● What to do
The answer must be every line below that contains the string "agent".

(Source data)
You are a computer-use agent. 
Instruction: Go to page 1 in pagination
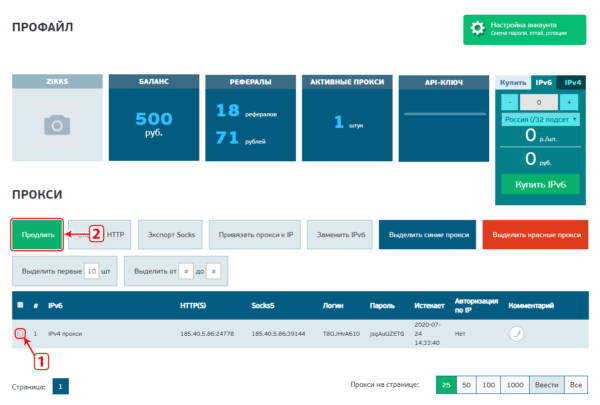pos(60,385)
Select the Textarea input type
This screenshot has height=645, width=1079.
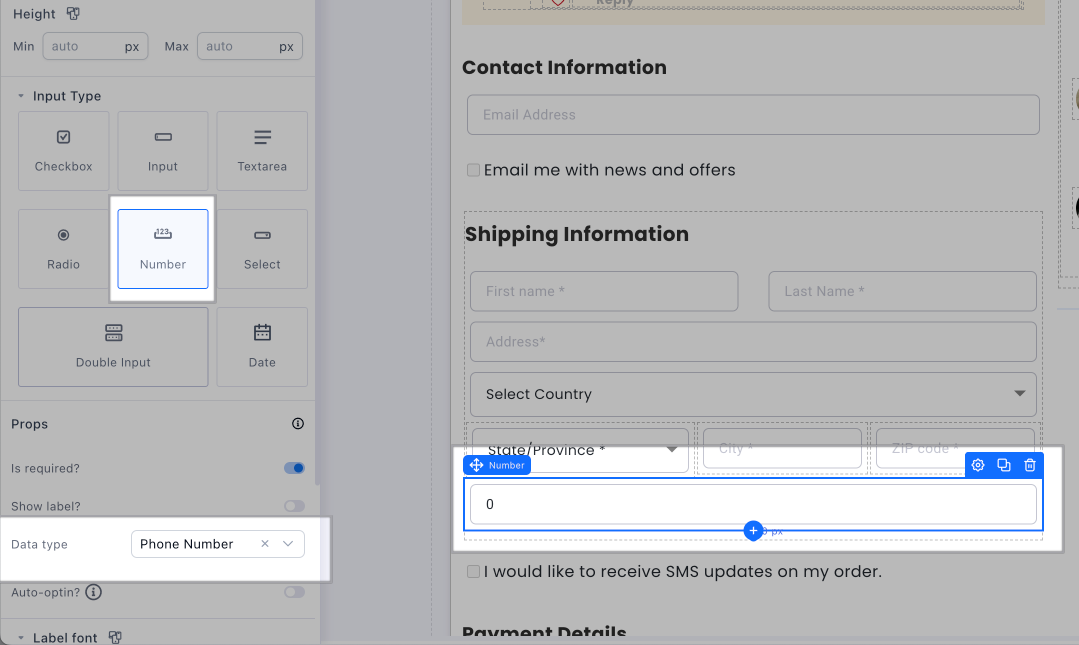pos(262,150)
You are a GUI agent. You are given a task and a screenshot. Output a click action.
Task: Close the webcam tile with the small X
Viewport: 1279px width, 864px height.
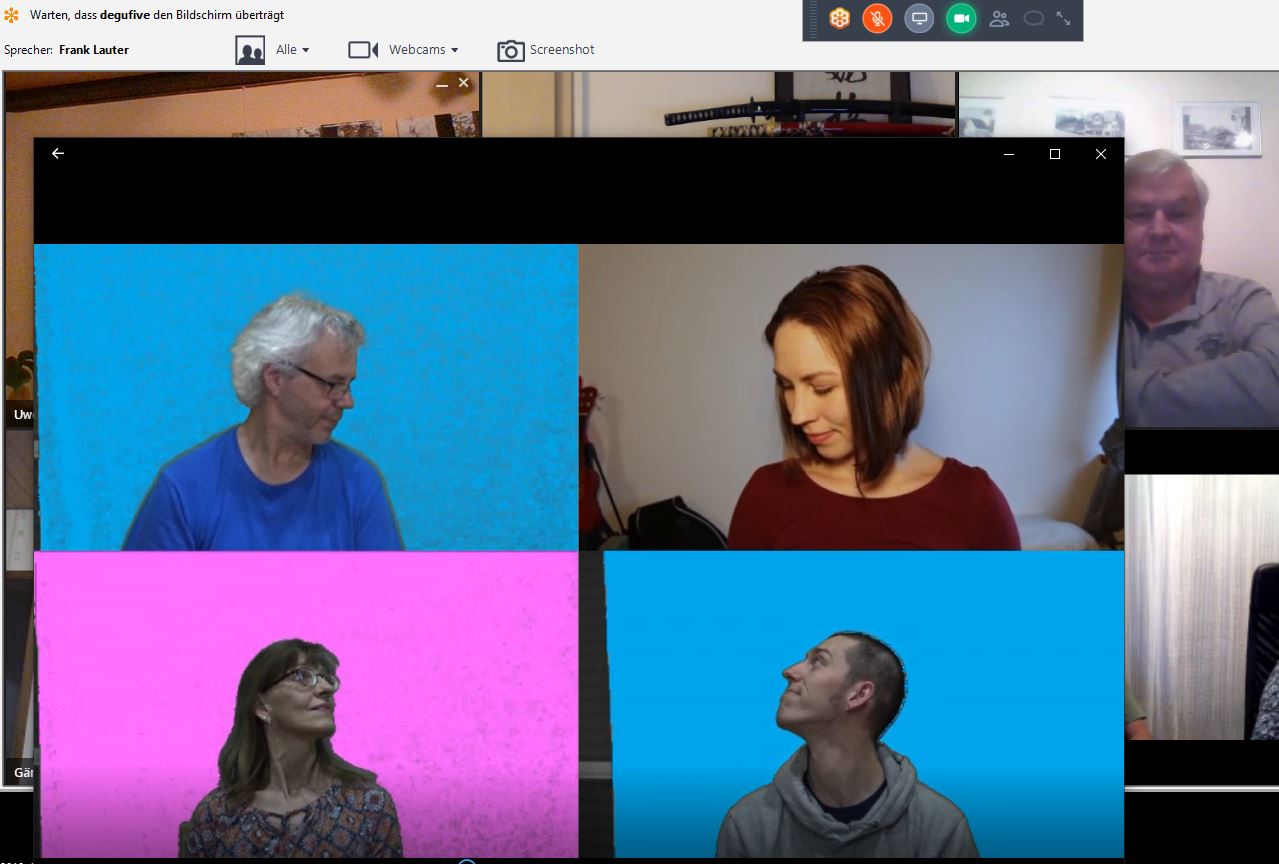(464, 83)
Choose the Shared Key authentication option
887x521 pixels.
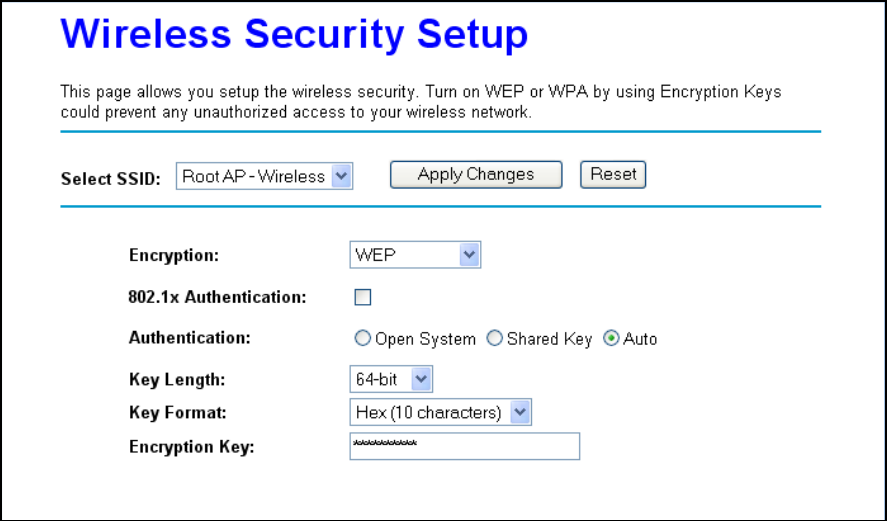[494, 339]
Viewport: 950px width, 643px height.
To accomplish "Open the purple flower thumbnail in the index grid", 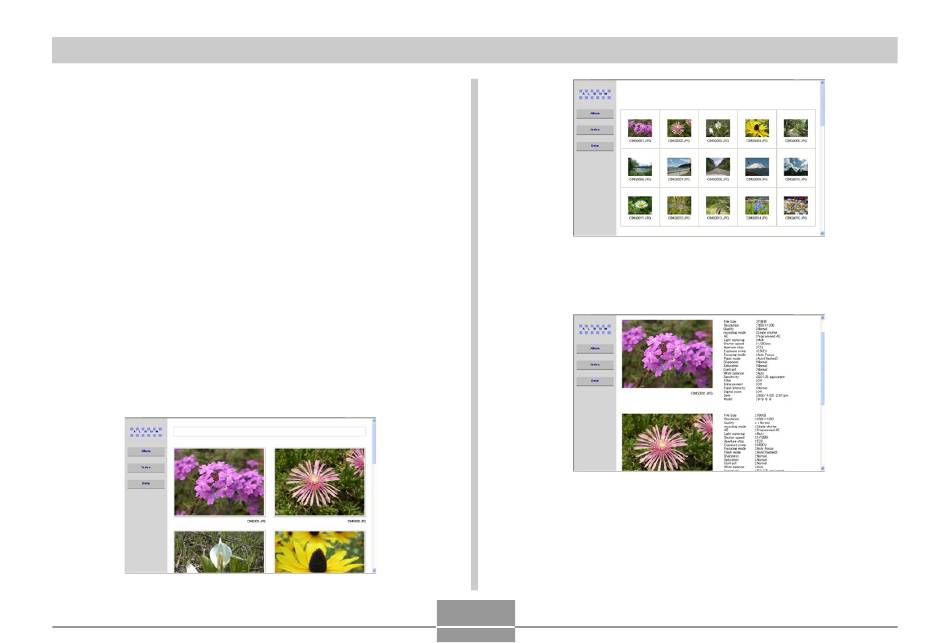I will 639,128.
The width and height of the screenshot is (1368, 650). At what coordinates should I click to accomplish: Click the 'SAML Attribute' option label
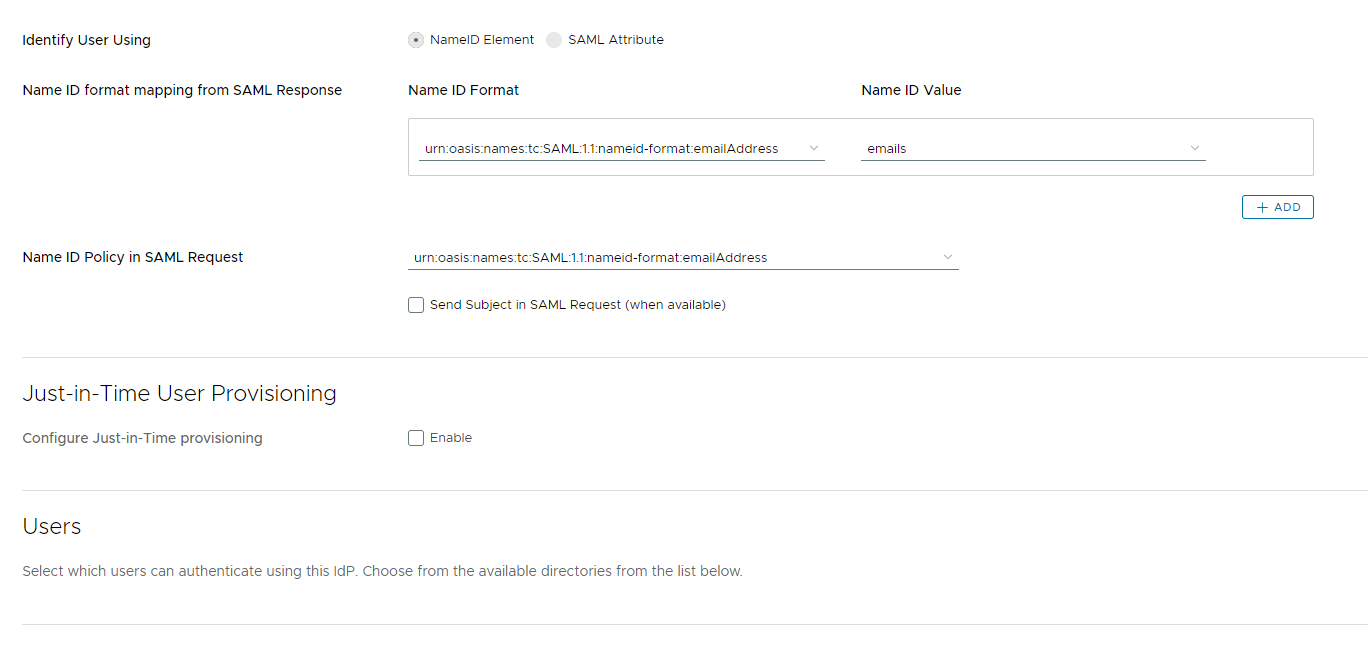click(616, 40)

● Reply
You are a computer-use agent. 
You are a GUI agent. You are given a task and a screenshot. Output a click action.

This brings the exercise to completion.